Set during the Anglo-Cherokee War (1758-61), The Last Sister, by Courtney McKinney-Whitaker, traces a young woman's journey through grief, vengeance, guilt, and love in the unpredictable world of the early American frontier. After a band of fellow settlers fakes a Cherokee raid to conceal their murder of her family, seventeen-year-old Catriona "Catie" Blair embarks on a quest to report the crime and bring the murderers to justice, while desperately seeking to regain her own sense of safety.
This journey leads Catie across rural South Carolina and through Cherokee territory―where she encounters wild animals, physical injury, privation, British and Cherokee leaders, and an unexpected romance with a young lieutenant from a Scottish Highland regiment―on her path to a new life as she strives to overcome personal tragedy.
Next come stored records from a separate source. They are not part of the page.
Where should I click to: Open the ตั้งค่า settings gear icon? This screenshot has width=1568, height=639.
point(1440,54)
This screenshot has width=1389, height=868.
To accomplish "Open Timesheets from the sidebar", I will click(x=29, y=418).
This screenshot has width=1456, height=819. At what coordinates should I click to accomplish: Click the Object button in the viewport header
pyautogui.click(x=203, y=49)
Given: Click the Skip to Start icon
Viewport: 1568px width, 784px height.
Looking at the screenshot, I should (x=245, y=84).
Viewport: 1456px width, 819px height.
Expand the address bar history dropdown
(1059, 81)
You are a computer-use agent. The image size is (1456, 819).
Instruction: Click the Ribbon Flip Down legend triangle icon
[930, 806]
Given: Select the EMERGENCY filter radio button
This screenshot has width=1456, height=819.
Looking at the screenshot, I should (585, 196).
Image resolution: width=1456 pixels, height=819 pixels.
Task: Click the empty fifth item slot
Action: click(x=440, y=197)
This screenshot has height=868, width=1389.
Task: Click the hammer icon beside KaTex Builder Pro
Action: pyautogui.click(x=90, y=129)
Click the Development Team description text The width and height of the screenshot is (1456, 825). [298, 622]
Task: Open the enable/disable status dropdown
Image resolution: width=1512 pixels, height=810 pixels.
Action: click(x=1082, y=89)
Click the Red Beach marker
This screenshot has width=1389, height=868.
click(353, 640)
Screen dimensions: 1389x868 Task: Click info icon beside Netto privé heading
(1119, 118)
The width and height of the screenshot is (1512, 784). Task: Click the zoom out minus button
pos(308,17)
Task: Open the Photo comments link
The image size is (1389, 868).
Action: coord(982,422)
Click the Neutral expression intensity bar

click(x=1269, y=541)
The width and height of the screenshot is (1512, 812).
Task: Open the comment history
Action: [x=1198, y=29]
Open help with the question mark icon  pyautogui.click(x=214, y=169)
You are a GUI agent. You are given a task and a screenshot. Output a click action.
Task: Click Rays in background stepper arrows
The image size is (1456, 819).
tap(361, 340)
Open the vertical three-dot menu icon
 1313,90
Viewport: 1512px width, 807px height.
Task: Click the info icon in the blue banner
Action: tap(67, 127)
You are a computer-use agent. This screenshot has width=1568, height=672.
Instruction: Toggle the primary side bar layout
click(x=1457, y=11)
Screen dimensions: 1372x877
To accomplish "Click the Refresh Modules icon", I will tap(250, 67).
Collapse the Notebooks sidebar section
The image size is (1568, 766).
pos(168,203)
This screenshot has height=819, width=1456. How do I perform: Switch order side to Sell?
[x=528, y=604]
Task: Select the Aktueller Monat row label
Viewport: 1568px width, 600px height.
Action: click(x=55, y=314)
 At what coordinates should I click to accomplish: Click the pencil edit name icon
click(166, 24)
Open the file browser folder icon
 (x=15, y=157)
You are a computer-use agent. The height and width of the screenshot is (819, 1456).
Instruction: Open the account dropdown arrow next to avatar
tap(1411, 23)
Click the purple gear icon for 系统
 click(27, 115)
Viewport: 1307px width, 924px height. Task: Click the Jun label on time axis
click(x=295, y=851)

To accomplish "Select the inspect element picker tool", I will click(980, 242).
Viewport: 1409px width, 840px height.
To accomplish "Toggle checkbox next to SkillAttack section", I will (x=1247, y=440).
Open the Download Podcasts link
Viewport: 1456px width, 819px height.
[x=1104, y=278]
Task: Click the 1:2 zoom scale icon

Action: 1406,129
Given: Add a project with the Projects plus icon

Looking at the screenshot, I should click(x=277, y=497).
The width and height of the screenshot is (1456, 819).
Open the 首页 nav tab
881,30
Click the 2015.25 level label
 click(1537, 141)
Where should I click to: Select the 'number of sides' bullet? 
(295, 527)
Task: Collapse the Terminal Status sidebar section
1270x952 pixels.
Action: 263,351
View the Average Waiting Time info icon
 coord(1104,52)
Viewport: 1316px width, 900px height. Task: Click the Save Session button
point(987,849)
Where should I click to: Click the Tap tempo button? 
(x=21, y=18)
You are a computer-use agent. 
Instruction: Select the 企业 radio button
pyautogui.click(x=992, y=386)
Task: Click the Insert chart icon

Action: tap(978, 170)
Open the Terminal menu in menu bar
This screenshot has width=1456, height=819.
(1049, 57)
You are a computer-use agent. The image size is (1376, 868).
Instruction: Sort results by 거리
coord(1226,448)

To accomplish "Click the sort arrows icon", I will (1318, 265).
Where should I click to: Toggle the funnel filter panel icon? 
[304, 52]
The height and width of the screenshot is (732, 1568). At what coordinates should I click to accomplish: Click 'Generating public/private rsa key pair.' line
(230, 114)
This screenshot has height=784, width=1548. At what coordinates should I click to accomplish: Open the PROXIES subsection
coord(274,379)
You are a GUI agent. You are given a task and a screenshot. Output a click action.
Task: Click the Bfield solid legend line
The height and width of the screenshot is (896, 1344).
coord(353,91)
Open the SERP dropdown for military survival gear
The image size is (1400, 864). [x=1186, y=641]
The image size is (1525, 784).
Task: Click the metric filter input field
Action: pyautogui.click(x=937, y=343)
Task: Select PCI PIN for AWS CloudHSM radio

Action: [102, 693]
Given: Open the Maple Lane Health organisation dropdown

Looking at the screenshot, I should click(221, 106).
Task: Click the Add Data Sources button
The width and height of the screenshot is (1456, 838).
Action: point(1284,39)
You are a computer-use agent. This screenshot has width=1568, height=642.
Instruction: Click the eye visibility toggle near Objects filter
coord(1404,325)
The Anglo-Cherokee War erupted out of tensions between British American settlers and the Cherokee peoples, who had been allies during the early years of the French and Indian War. In 1759 South Carolina governor William Henry Lyttelton declared war on the Cherokee nation partly in retaliation for what he perceived as unprovoked attacks on backcountry settlements.
Catie's story challenges many common notions about early America. It also presents the Cherokee as a sovereign and powerful nation whose alliance was important to Britain and addresses the complex issues of race, class, and ethnicity that united and divided the British, the Cherokee, the Scottish highlanders, and the Scottish lowlanders, while it incorporates issues of power that led to increased violence toward women on the early American frontier.